— Start SELECTED EXTRACT —

They are, in fact, much more than that.

He was born in 1914, the year the Great War began, and was given the unfortunate name of Ogle Winston Link. He grew up in Brookyn; attended the Manual Arts High School and later the Polytechnic Institute of Brooklyn, where he earned a degree in civil engineering. Although the term hadn’t been coined yet, Winston Link was an engineering geek. He’d always been interested mechanical things; that included cameras as well as trains. He began taking photographs in high school with a borrowed Kodak medium format camera. He built his own enlarger for the darkroom (which he also built himself). He and his friends periodically took the subway from Brooklyn to Manhattan, then the ferry across the Hudson to New Jersey, where they would spend the day wandering with their cameras through the railyards of the Jersey Central or B&O railways.

Link received his civil engineering degree in 1937, during the final years of the Great Depression, a time when engineering jobs were scarce. However, based on his experience as photo editor of the university newspaper and his skill at public speaking, he was offered a job as a staff photographer for a large public relations firm. His job was to shoot photographs for the firm’s clients–photos that would be offered to local newspapers for free. The photos therefore had to be interesting enough that the newspaper would find a reason to print them.

Link learned how to make carefully posed photographs look candid. He learned valuable ‘social engineering’ skills that allowed him to convince the heads of corporations–a notoriously conservative group–to let him try new things. He learned how to use flash lighting to illuminate those things he wanted to illuminate and to disguise or hide the things he didn’t want seen. Those skills would serve him well over the course of his career.

The Second World War interrupted his public relations career. Link was found to be unfit for military service, the result of partial hearing loss from a childhood bout with epidemic parotitis (the mumps). Instead he went to work for the Airborne Instrument Laboratory, where he photographed the work being done to create a device that would allow low-flying aircraft to detect submarine activity.

Coincidentally, the lab was located next to the tracks operated by the Long Island Railroad. Link’s interest in trains was renewed.

At the of the war, Link opened his own commercial photography studio–first in Brooklyn, later in Manhattan. He quickly developed a reputation for being the best at photographing complicated factory and industrial interiors. This was primarily because of his skill at lighting. Link built his own lighting systems, complex affairs involving dozens of linked flash units.

In 1955 Link accepted an assignment from Westinghouse to photograph a factory in Staunton, Virginia where window air-conditioners were assembled. The assignment brought him near the Norfolk & Western Railroad, one of the last railroads in the U.S. using steam locomotives (most other railroads had converted to diesel-powered engines).

Link was seized with the idea of photographing the last of the steam locomotives. He contacted the owner of the railroad and convinced him to grant permission for Link to have access to the railroad’s tracks, railyards, shops and workers. He worked on the project for the next five years, photographing the trains and the railroad workers and the communities through which the trains traveled. He did it all at his own expense, traveling from New York to Virginia and West Virginia more than twenty times.

— End SELECTED EXTRACT —
— Start SUPPLIED ENTRIES —

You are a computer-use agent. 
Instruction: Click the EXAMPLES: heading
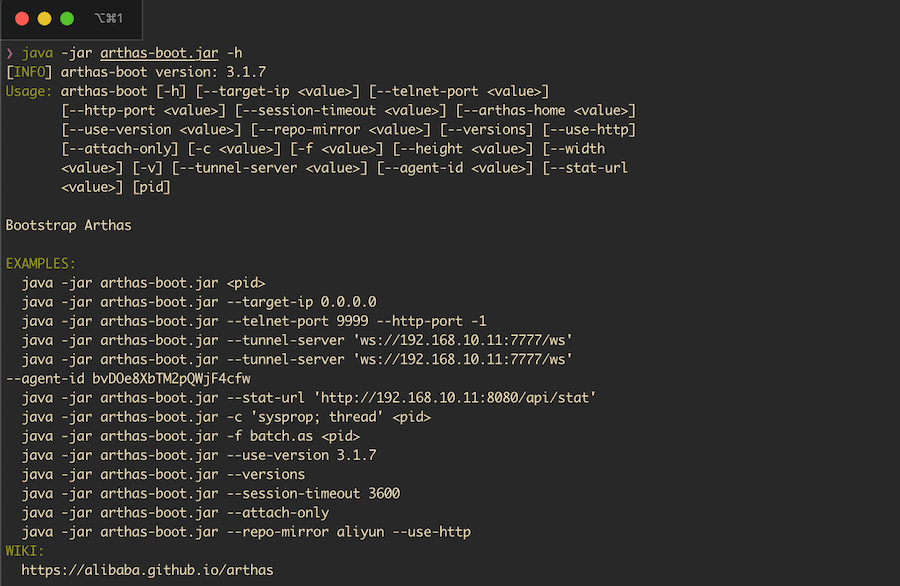[40, 263]
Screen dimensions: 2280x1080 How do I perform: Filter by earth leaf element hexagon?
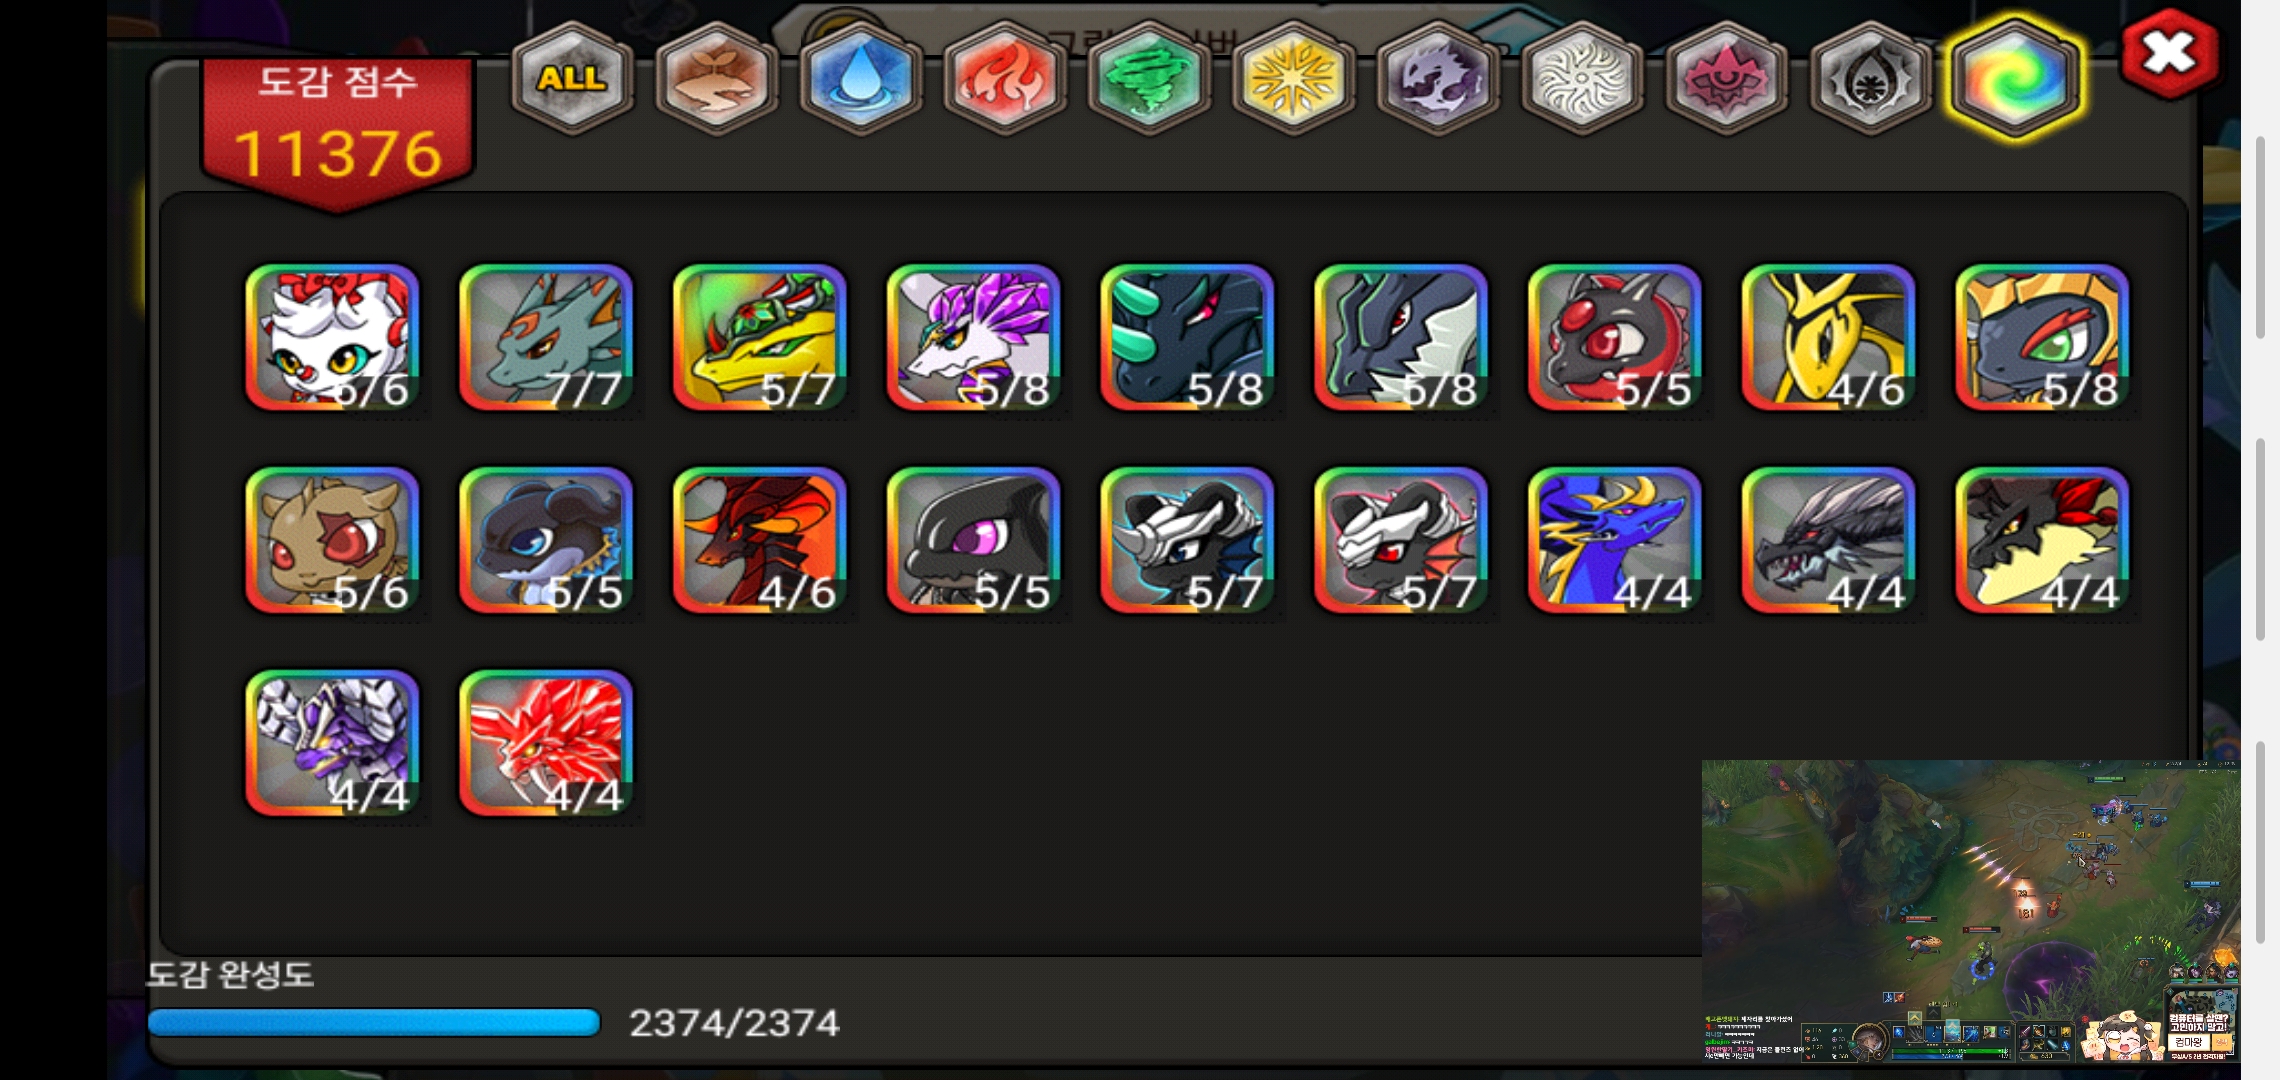[x=716, y=79]
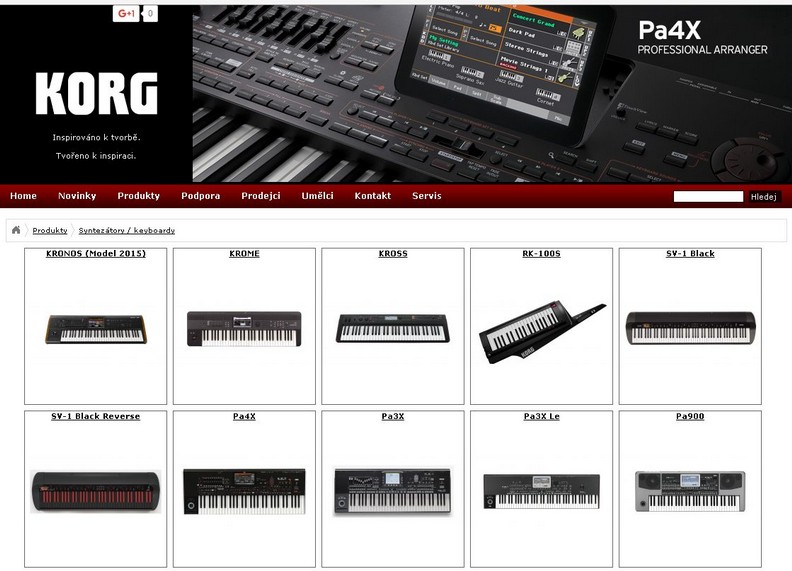Open the Podpora menu item
Image resolution: width=792 pixels, height=571 pixels.
pos(201,196)
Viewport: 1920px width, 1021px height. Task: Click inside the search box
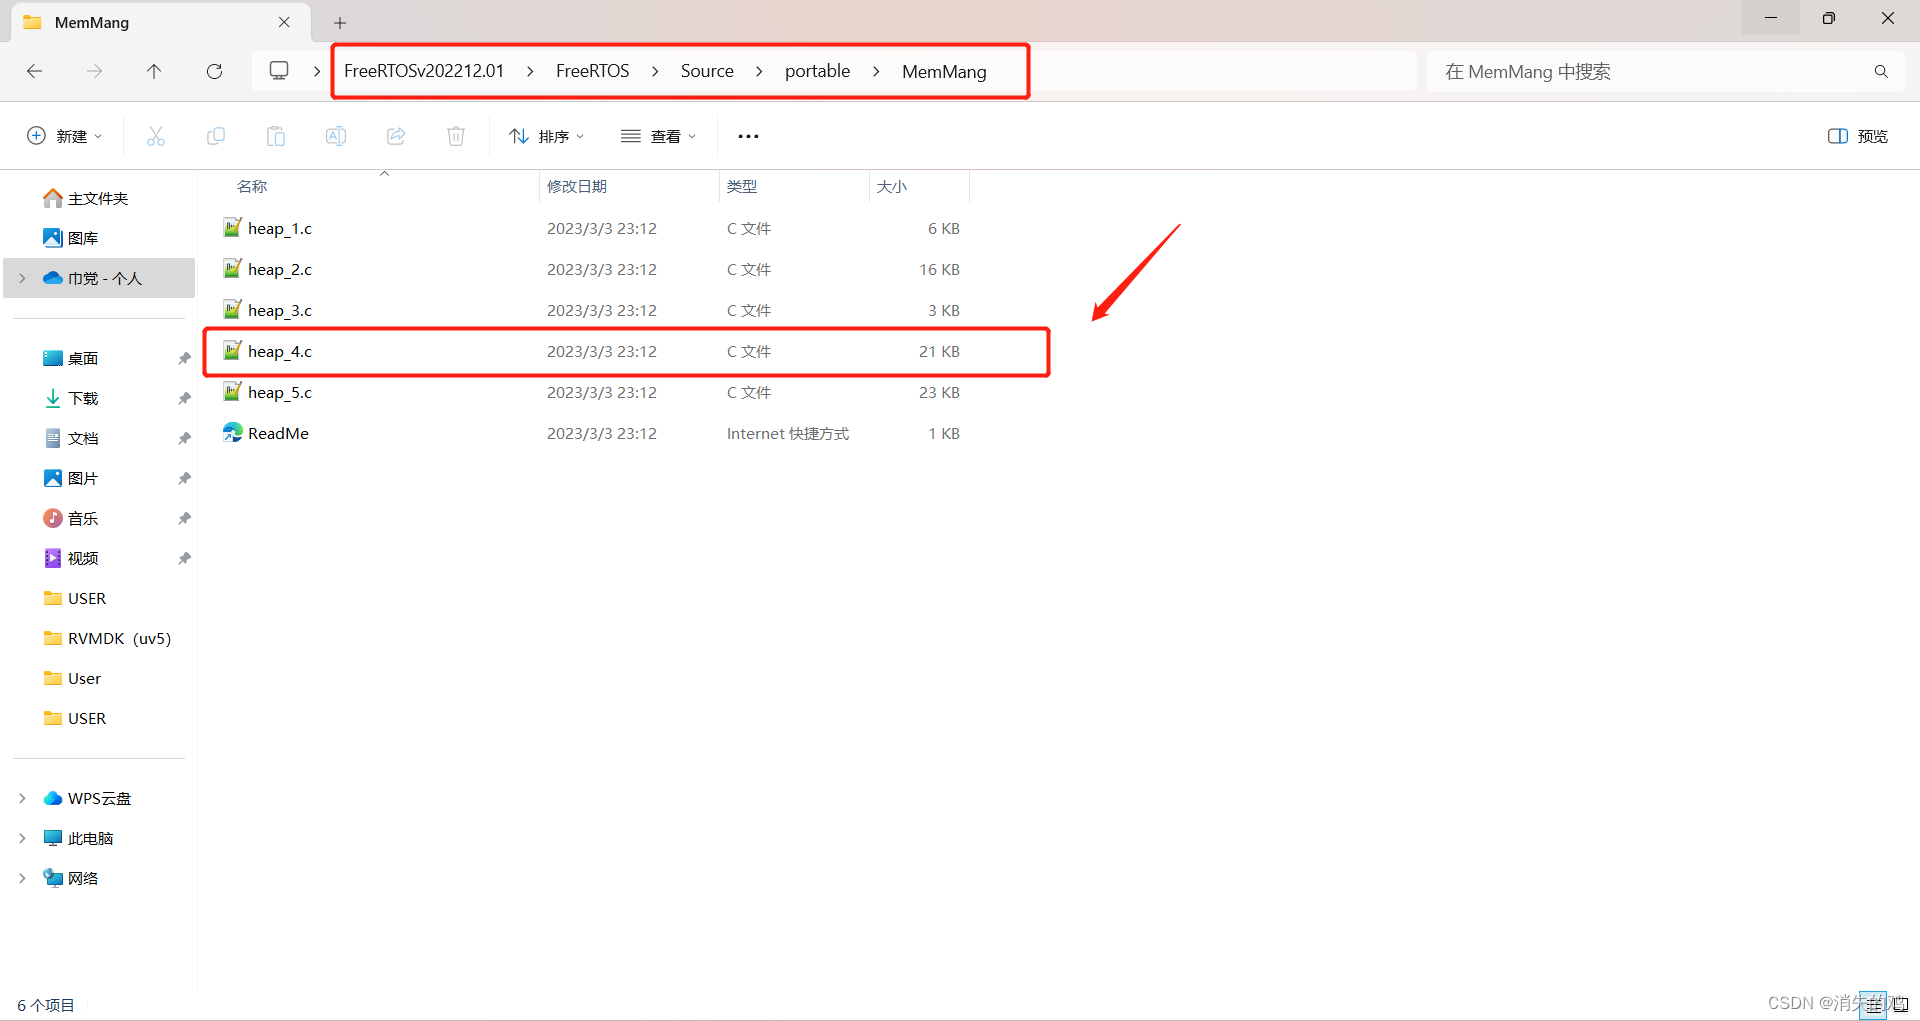(1650, 71)
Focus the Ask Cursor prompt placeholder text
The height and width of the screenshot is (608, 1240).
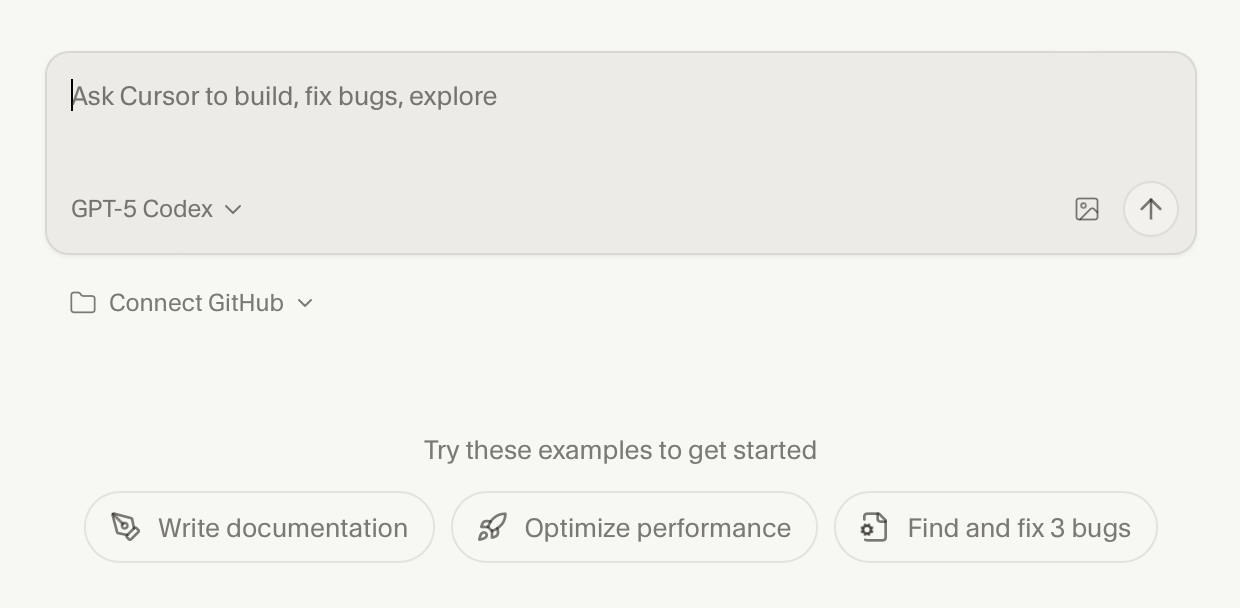pyautogui.click(x=284, y=96)
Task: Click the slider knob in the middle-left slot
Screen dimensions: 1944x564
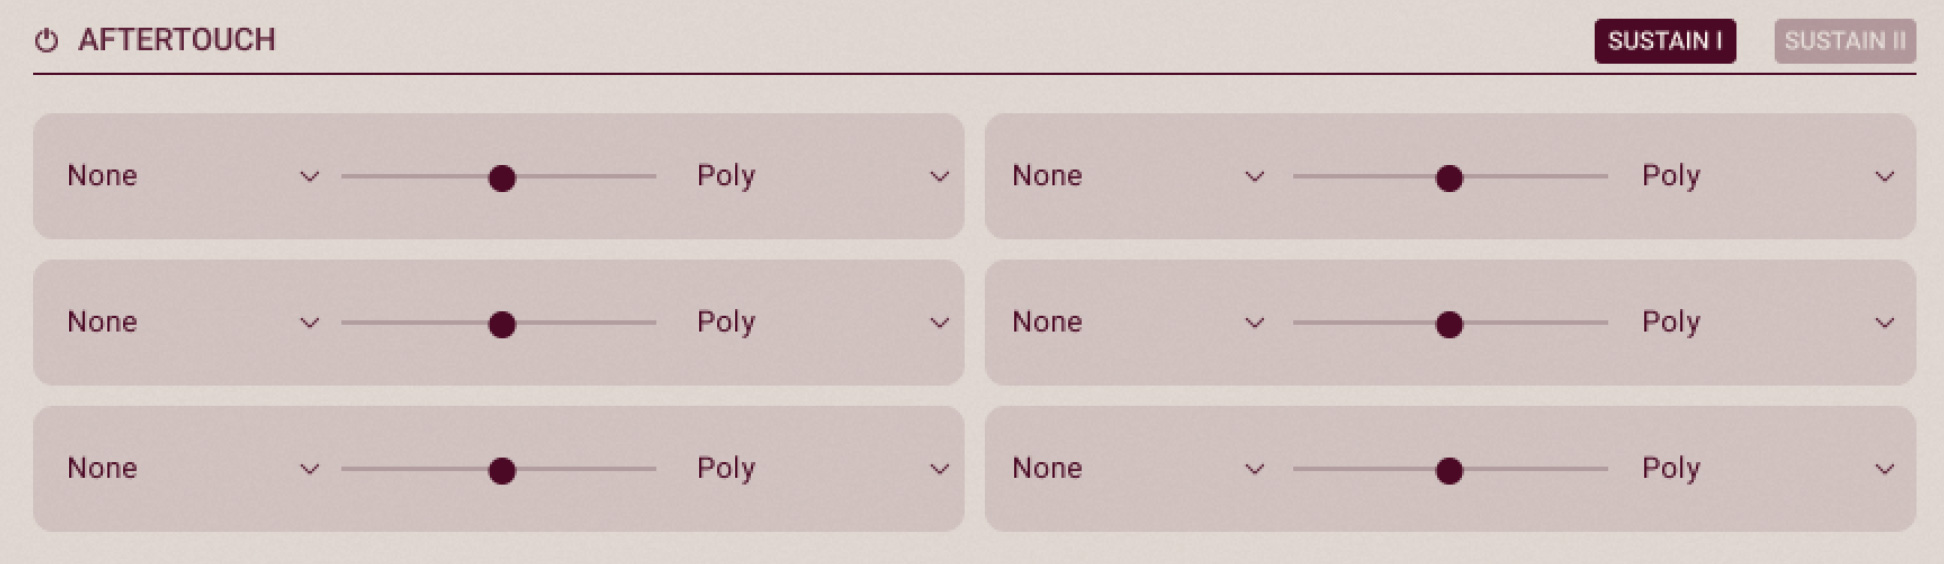Action: tap(502, 324)
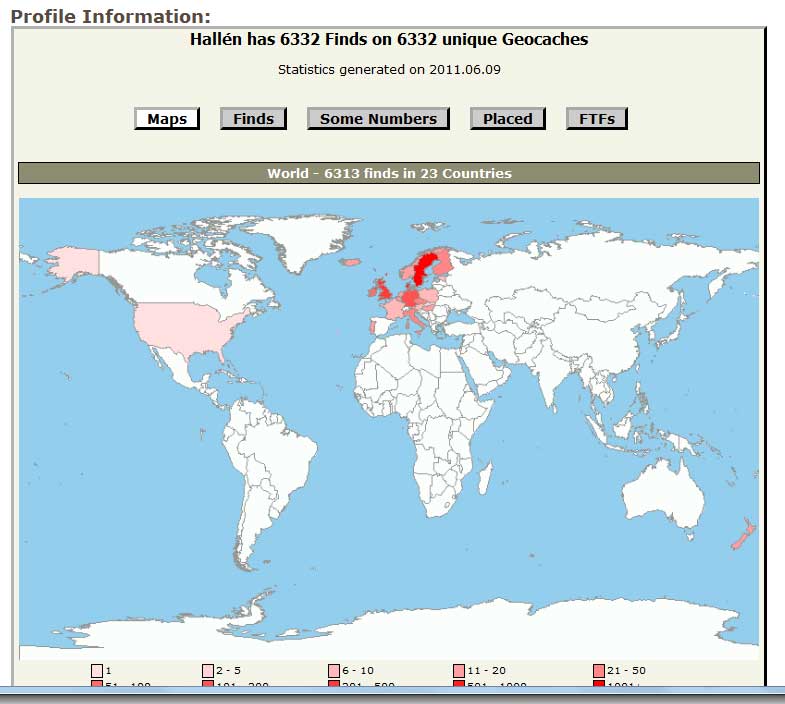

— End SUPPLIED ENTRIES —

● **GIVEN REQUEST 1**: Transcribe the Winston Link passage word for word, everything from "Link learned how" down to "detect submarine activity.".
● **GIVEN REQUEST 2**:
Answer these questions from the Winston Link passage:
(a) In what year did Link receive his civil engineering degree?
(b) What condition made him unfit for military service?
(c) How many times did he travel from New York to Virginia and West Virginia for the railroad project?
● **GIVEN REQUEST 3**: Extend the Winston Link passage onward from its final sentence.
The rows were drawn from a separate source.

● **WRITTEN RESPONSE 1**:
Link learned how to make carefully posed photographs look candid. He learned valuable ‘social engineering’ skills that allowed him to convince the heads of corporations–a notoriously conservative group–to let him try new things. He learned how to use flash lighting to illuminate those things he wanted to illuminate and to disguise or hide the things he didn’t want seen. Those skills would serve him well over the course of his career.

The Second World War interrupted his public relations career. Link was found to be unfit for military service, the result of partial hearing loss from a childhood bout with epidemic parotitis (the mumps). Instead he went to work for the Airborne Instrument Laboratory, where he photographed the work being done to create a device that would allow low-flying aircraft to detect submarine activity.

● **WRITTEN RESPONSE 2**:
(a) 1937.
(b) Partial hearing loss from a childhood bout with epidemic parotitis (the mumps).
(c) More than twenty times.

● **WRITTEN RESPONSE 3**:
The steam locomotive was a marvel of industrial-age technology. It was an incredibly complex and labor-intensive mode of transportation. It is, in effect, a giant boiler attached to wheels, a massive steel tube in which water is superheated to the point where it is ready to explode. The energy created by the steam is channeled through a series of valves and cylinders to sets of pistons which then turn the wheels; enough energy to move several thousand tons of engine and cargo-laden railroad cars at high speed. This was the technology by which the continent of North America was ‘conquered.’

It was also outdated. Even in the mid-1950s, Link saw the steam locomotive through a lens of romanticism. The photographs he made are deeply romantic photos; idealized, sentimental, and folksy even while celebrating a form of technology.

But as I noted earlier, they are very much more than that. Winston Link’s train photographs are also amazing for their innovative technique. Night photography wasn’t entirely uncommon in the 1950s, but self-illuminated night photography was rather rare. Once again, Link had to build his own illumination systems, serially linking more than 60 different flash units–and it should be noted these units used flash bulbs–with up to three large format cameras.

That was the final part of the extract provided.